Passage to read:
================
Linda Fairstein Flexes a Familiar Muscle Analyzing the Case Against DSK

Linda Fairstein has long been a guest on the Imus in the Morning program to promote her novels, like Silent Mercy, a New York Times bestseller. Today, Fairstein put to use another set of impressive skills, honed over 20 years as chief of the sex crimes unit at the Manhattan District Attorney’s office, to explain the case against the now former head of the International Monetary Fund, Dominique Strauss-Kahn, who was accused last weekend of sexually assaulting a hotel maid in New York City. 
 
“You’re alleging the most serious crime in the penal law, short of murder, so people are taken pretty seriously when that call is made,” Fairstein said of a rape complaint. Following the initial charge, police take into account the demeanor of the person making the accusations. Immediate outcry, she explained, is critical.
 
“The bad history is people thinking about it for a day or two, deciding if they want the stigma of being a rape victim,” Fairstein said. “So when somebody has immediately gone to coworkers and colleagues and their boss, it’s usually out of their own hands about making the call, somebody else may pick up the phone. And that’s got a lot of credibility with the police.”
 
As helpful to a victim as it can be to act quickly, it is equally important that the police act quickly, especially in this case, where Strauss-Kahn was at JFK Airport, on a plane bound for Paris, ten minutes away from takeoff when they arrested him.
================
Dataset excerpts:
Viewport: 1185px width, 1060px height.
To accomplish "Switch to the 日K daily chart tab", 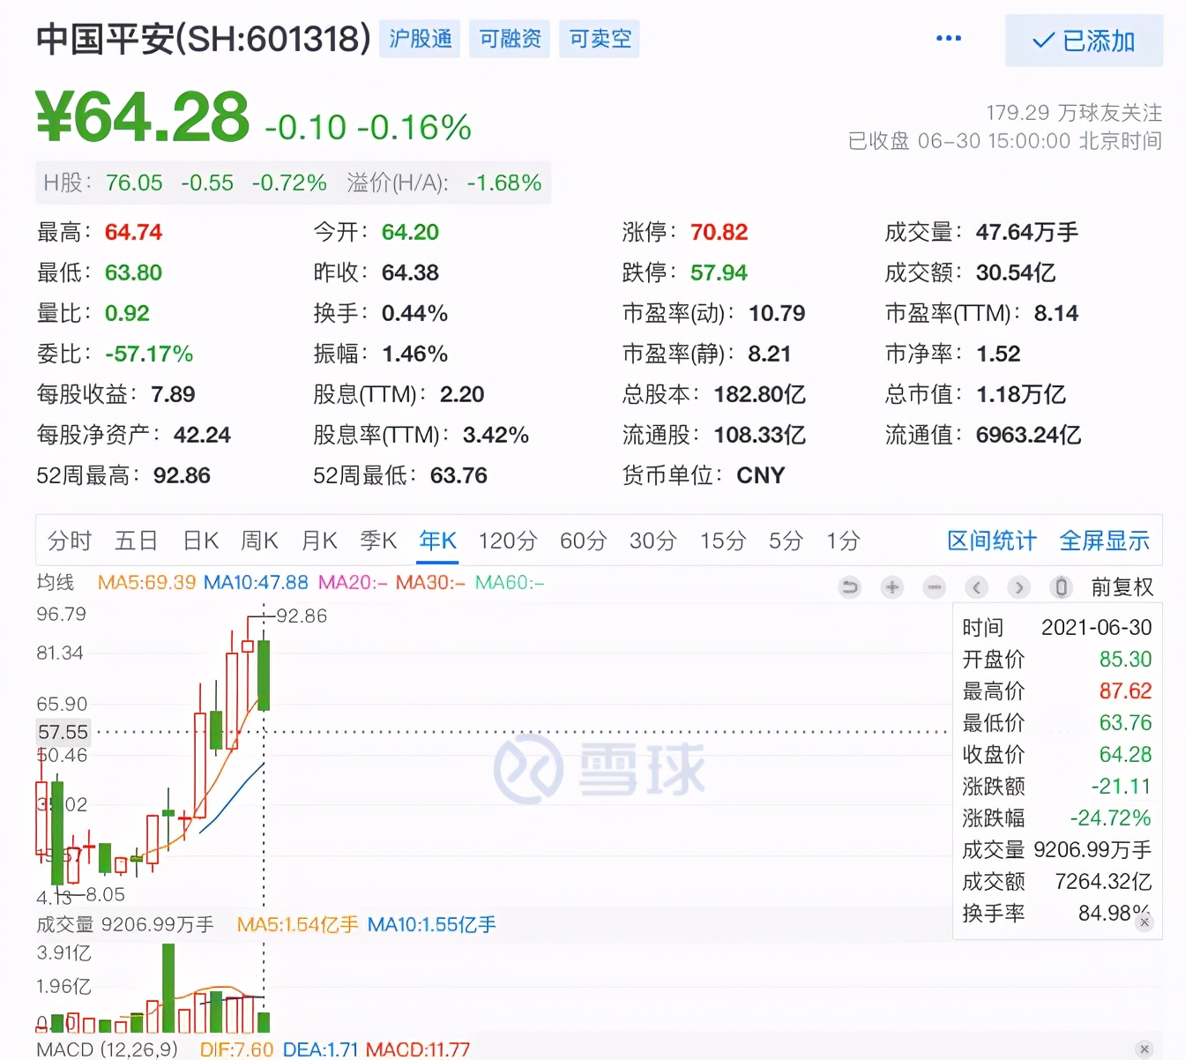I will point(200,541).
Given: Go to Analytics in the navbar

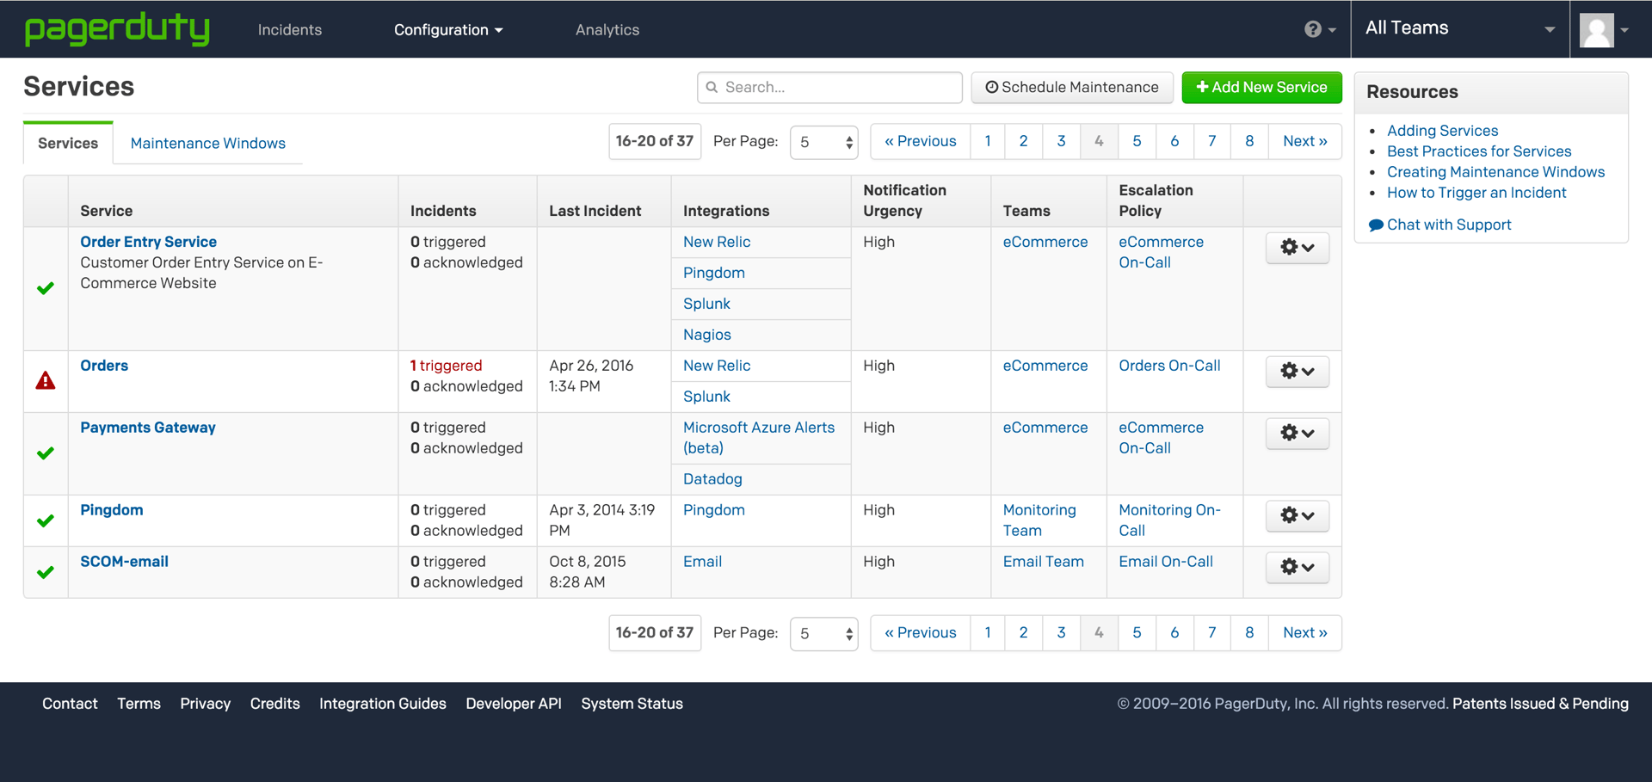Looking at the screenshot, I should coord(607,29).
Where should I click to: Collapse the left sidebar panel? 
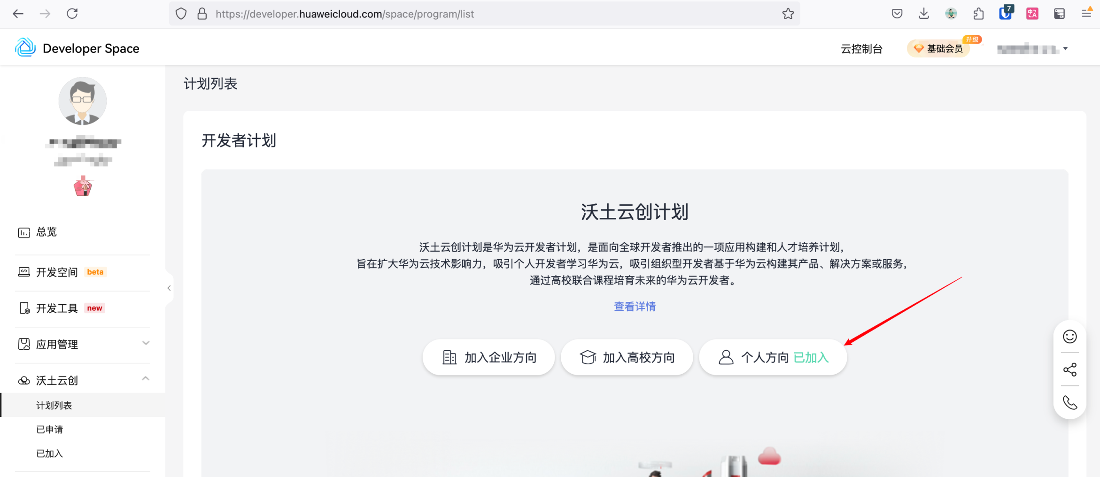(169, 288)
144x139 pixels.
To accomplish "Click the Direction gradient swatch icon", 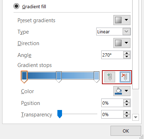I will point(118,43).
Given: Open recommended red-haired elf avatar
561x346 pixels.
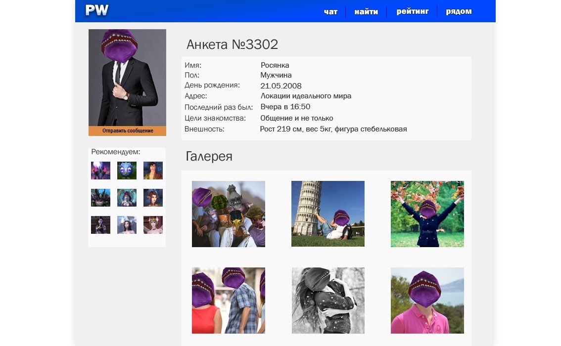Looking at the screenshot, I should (x=153, y=198).
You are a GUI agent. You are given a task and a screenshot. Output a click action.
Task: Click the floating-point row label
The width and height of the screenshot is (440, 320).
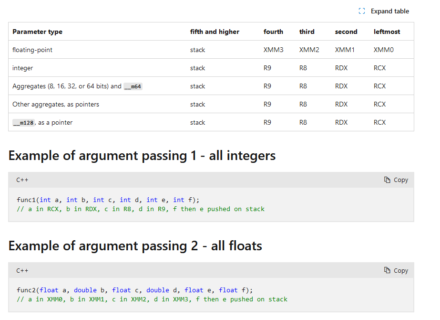pos(29,50)
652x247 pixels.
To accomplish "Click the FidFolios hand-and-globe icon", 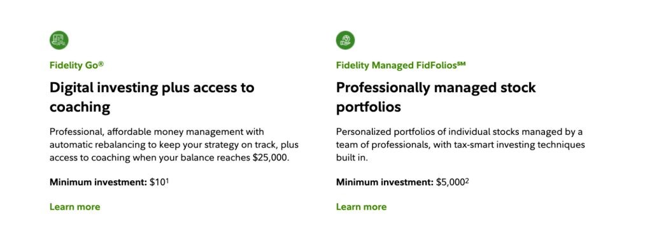I will coord(345,40).
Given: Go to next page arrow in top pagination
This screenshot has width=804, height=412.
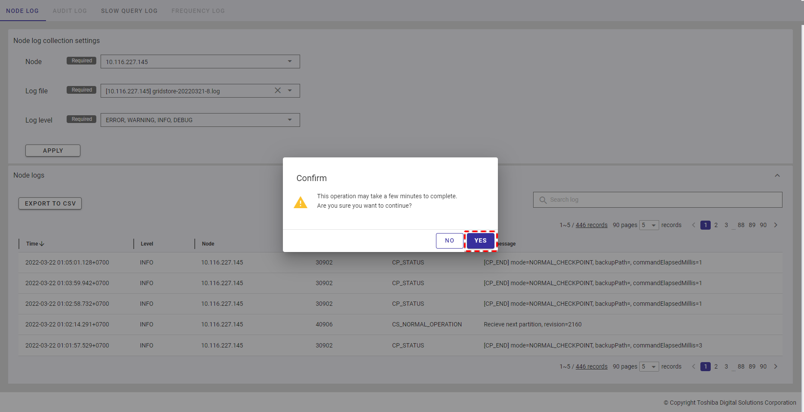Looking at the screenshot, I should click(x=776, y=225).
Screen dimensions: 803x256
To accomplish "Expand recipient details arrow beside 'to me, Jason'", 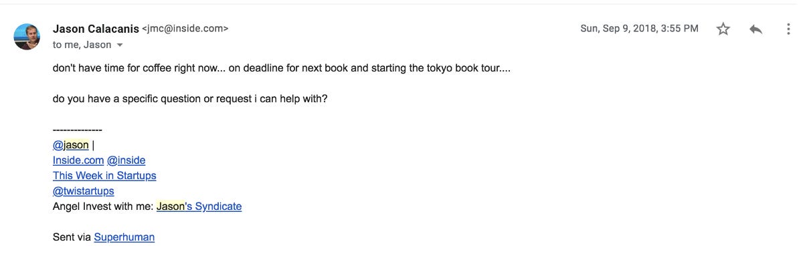I will tap(120, 45).
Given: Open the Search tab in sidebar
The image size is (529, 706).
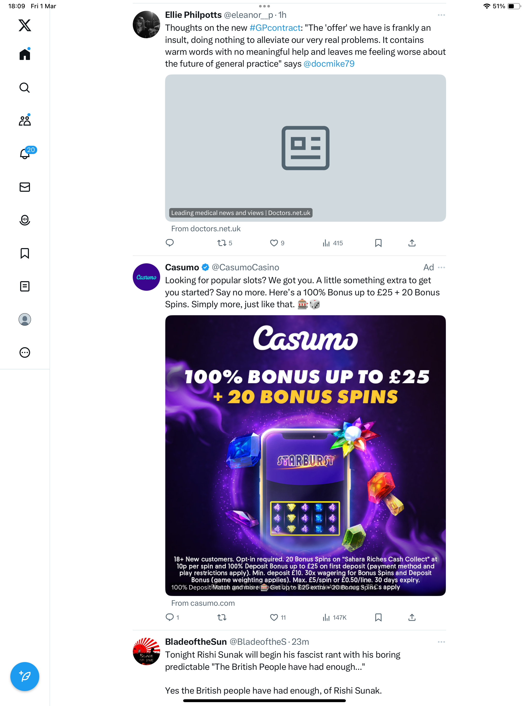Looking at the screenshot, I should click(x=25, y=87).
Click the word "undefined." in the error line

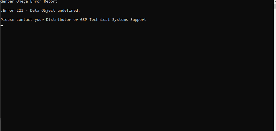pos(69,10)

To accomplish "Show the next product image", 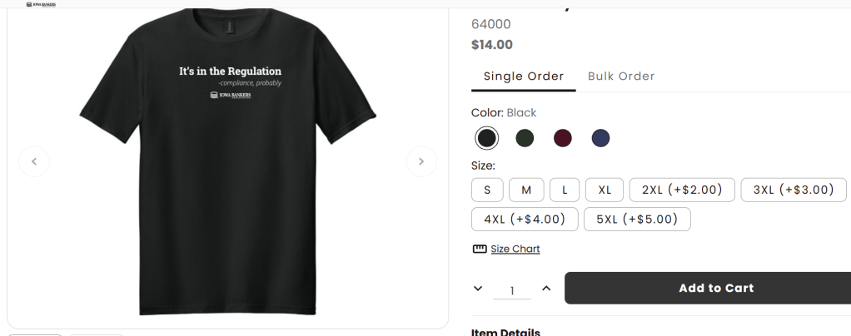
================
Return the part of the Linda Fairstein article from "Linda Fairstein has" to "New York City.", copied word for word. The items come from a separate source.

Written response:
Linda Fairstein has long been a guest on the Imus in the Morning program to promote her novels, like Silent Mercy, a New York Times bestseller. Today, Fairstein put to use another set of impressive skills, honed over 20 years as chief of the sex crimes unit at the Manhattan District Attorney’s office, to explain the case against the now former head of the International Monetary Fund, Dominique Strauss-Kahn, who was accused last weekend of sexually assaulting a hotel maid in New York City.